OpenCDA

September 2, 2017

Follow the Money … Offshore

Filed under: Probable Cause — Bill @ 7:23 am

SPLC ExposedWell, well, well.

It seems that the Southern Poverty Law Center, the fund-raising darling of left-wing extremists and their skewsmedia propagandists, has been caught salting away a lot of its 501(c)(3) tax-exempt cash in offshore banks.

Here’s a link to The Washington Free Beacon reporter Joe Schoffstall’s excellent and well-researched article posted August 31, 2017,  entitled Southern Poverty Law Center Transfers Millions in Cash to Offshore Entities.

People interviewed in Schoffstall’s article asked a good question.  Why does an  IRS certified 501(c)(3) organization (already tax exempt) that supposedly exists to provide legal assistance “… in the area of children’s rights, economic justice, immigrant justice, LGBT rights, and criminal justice reform …” need to stash cash offshore?
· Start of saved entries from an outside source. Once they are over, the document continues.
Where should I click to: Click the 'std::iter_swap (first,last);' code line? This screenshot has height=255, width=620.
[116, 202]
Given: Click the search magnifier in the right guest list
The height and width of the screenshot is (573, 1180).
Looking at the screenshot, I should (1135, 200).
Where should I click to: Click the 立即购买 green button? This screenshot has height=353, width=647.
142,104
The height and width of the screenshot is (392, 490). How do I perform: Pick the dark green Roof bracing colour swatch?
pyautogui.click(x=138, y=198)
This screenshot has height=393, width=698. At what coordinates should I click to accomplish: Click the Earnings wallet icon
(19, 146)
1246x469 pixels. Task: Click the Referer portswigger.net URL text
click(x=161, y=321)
OpenCdA also thought it was interesting that the Wall Street Journal is beginning to ask questions about the Southern Poverty Law Center and some of its most recent major ultra-liberal corporate donors including Apple and J.P. Morgan Chase.  See Kimberley Strassel’s opinion piece J.P. Morgan’s Hate List (subscription required) published in the Wall Street Journal on August 24, 2017.   Her op-ed article revealed

“… the SPLC isn’t even considered a sound charity.  Karl Zinsmeister excoriated the outfit in a recent article for Philanthropy Roundtable:  ‘Its two largest expenses are propaganda operations:  creating its annual list of ‘haters’ and ‘extremists’ and running a big effort that pushes ‘tolerance education’ through more than 400,000 public-school teachers.”
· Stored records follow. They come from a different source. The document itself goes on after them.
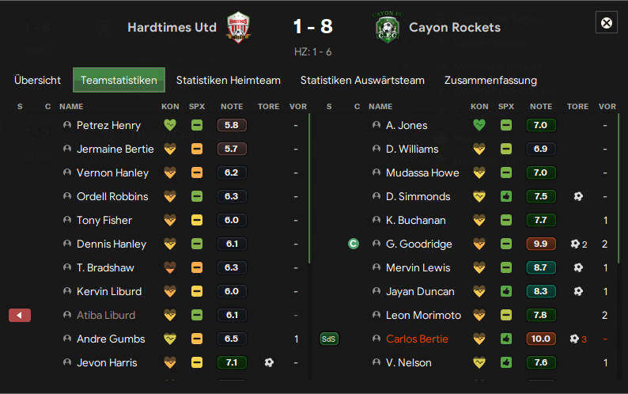Click the red substitution arrow beside Atiba Liburd
The width and height of the screenshot is (628, 394).
click(x=20, y=316)

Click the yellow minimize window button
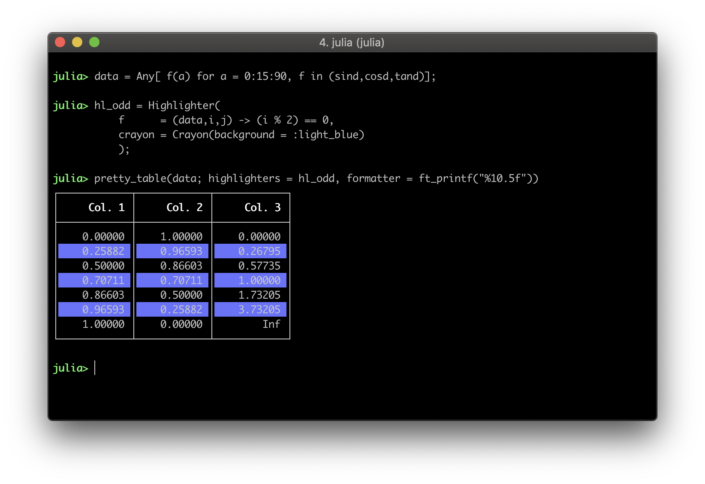(77, 42)
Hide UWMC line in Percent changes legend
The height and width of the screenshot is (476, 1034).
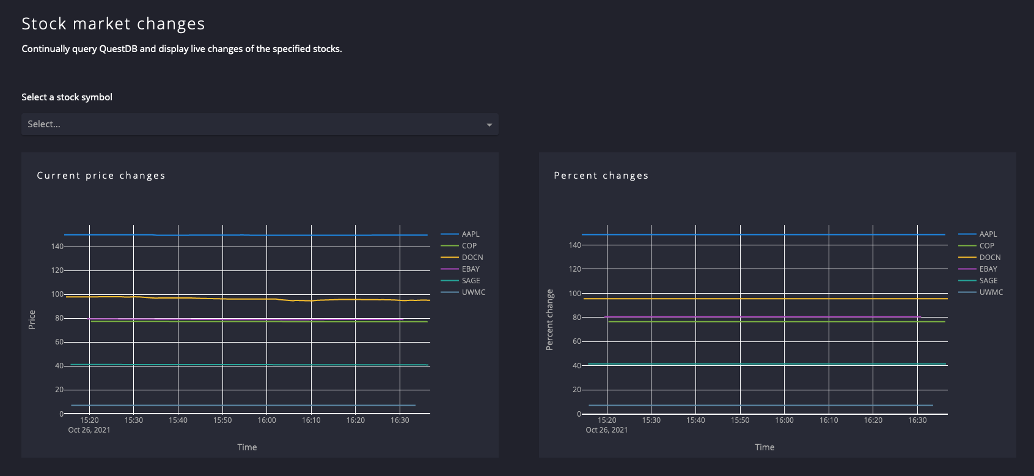pyautogui.click(x=991, y=292)
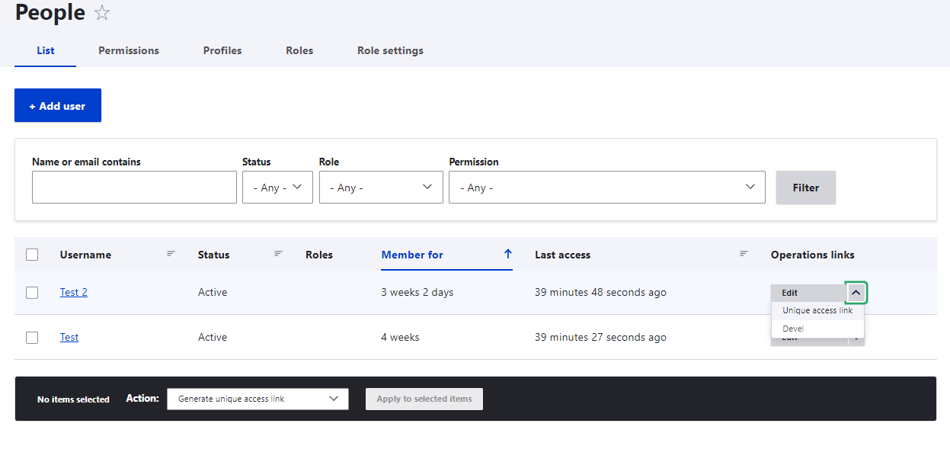Viewport: 950px width, 449px height.
Task: Click the star icon next to People
Action: tap(102, 13)
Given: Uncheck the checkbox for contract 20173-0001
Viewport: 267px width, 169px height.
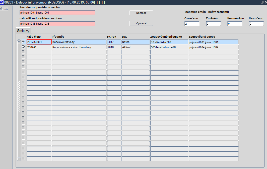Looking at the screenshot, I should 23,42.
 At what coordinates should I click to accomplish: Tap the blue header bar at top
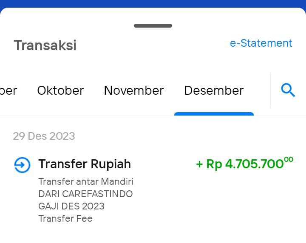coord(153,3)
Zinsmeister’s quote went on

“And the single biggest effort undertaken by the SPLC?  Fundraising.  One [sic] the organization’s 2015 IRS 990 form it declared $10 million of direct fundraising expenses, far more than it has ever spent on legal services.”
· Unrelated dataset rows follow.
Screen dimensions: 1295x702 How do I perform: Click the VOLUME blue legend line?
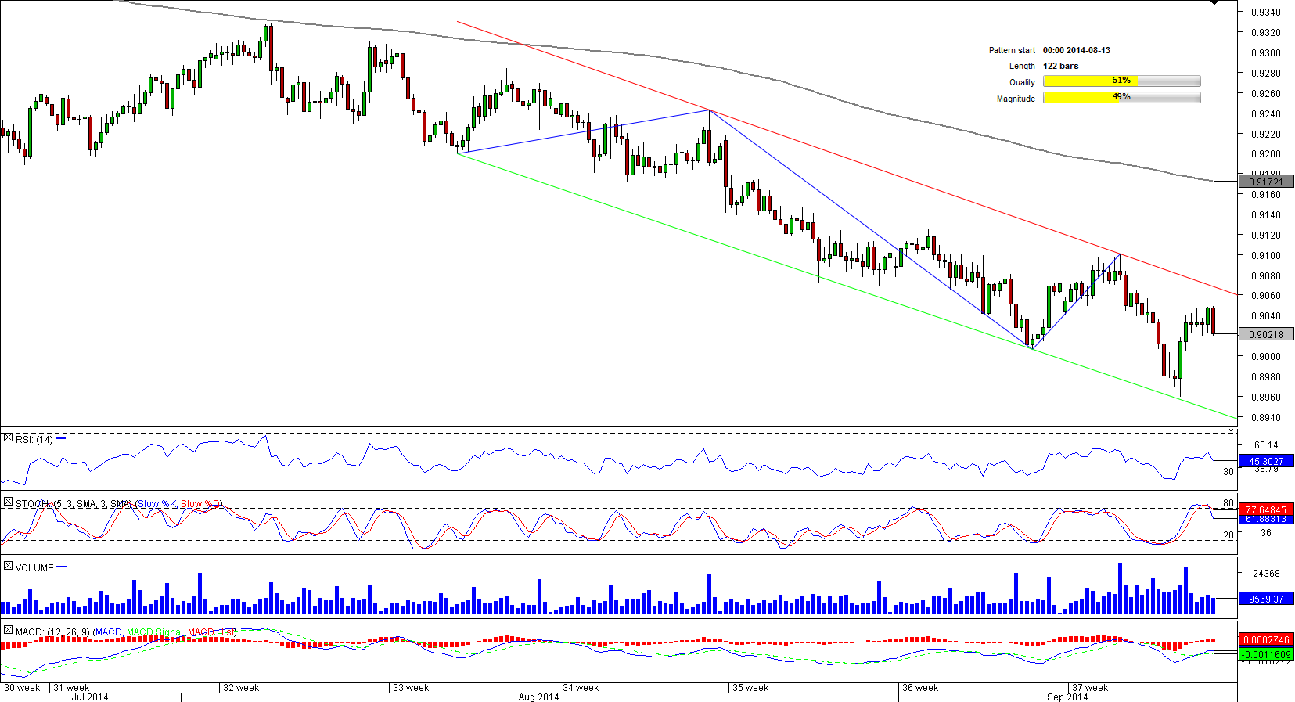point(62,567)
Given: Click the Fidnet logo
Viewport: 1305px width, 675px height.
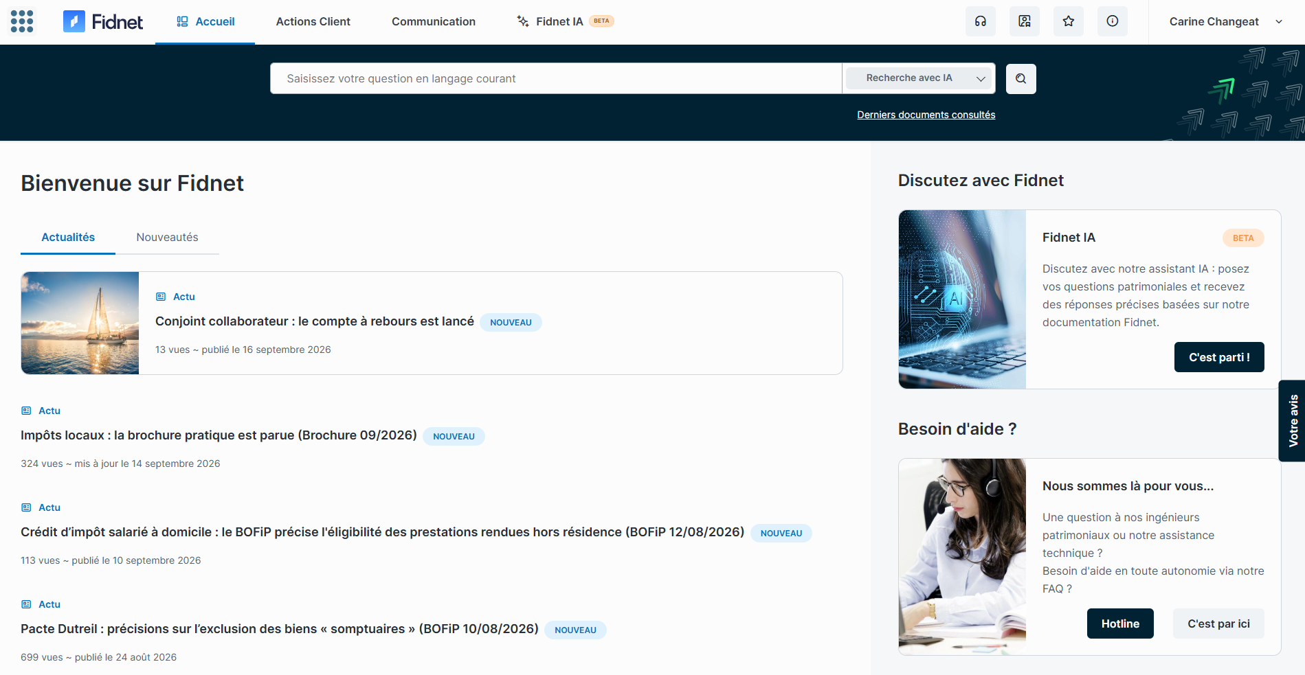Looking at the screenshot, I should (103, 21).
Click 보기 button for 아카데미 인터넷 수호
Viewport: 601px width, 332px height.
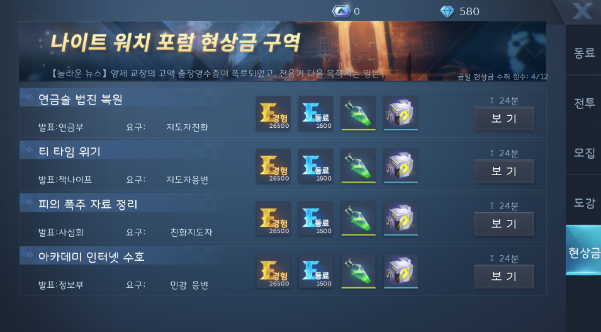(504, 277)
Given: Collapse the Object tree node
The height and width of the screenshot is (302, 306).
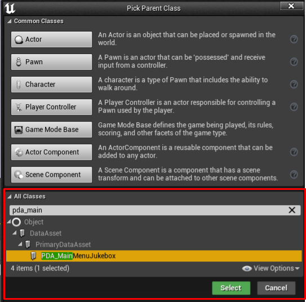Looking at the screenshot, I should click(x=9, y=221).
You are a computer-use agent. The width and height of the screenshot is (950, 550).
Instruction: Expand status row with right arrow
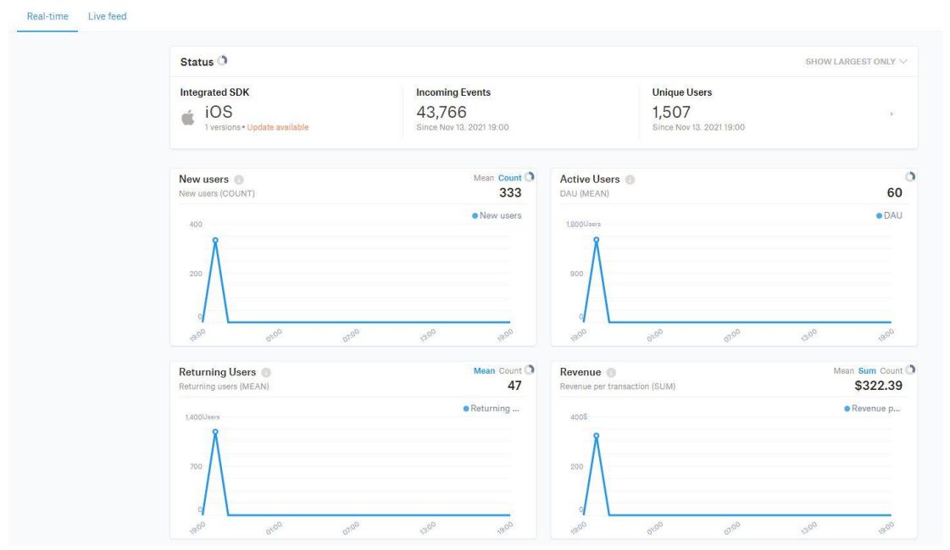tap(892, 114)
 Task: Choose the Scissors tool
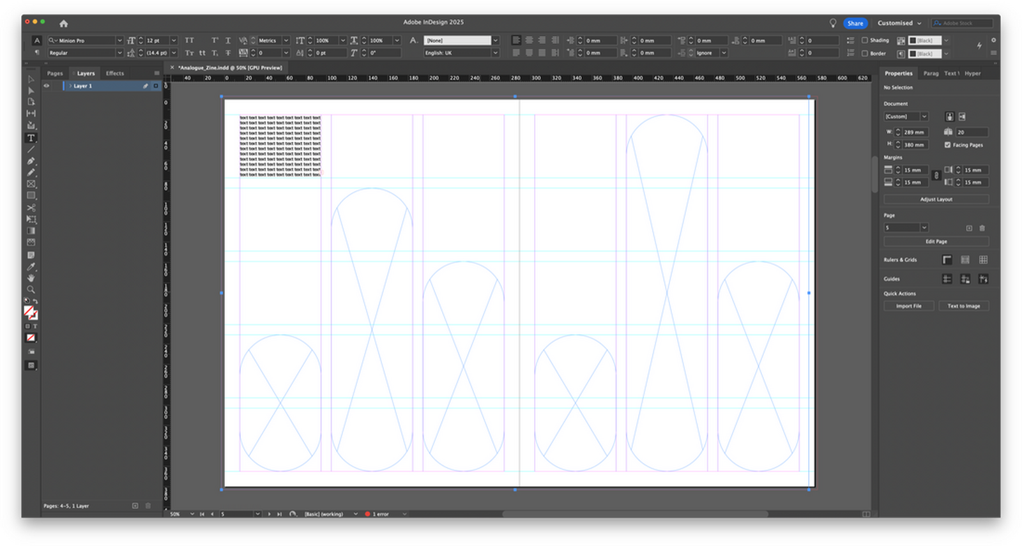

Considering Zinsmeister’s quote in conjunction with the great question raised in Joe Schoffstall’s article in The Washington Free Beacon, OpenCdA hopes that once the Trump administration’s Justice and Treasury Departments have been sufficiently flushed of the Obama administration’s career swamp-dwellers, they will reinvigorate the FBI and IRS’s interests in money laundering and asset hiding investigations and in anti-trust violations by major corporations.  And while the IRS is noodling around in the SPLC’s books, please take a renewed look at its 501(c)(3) exemption from federal income taxes.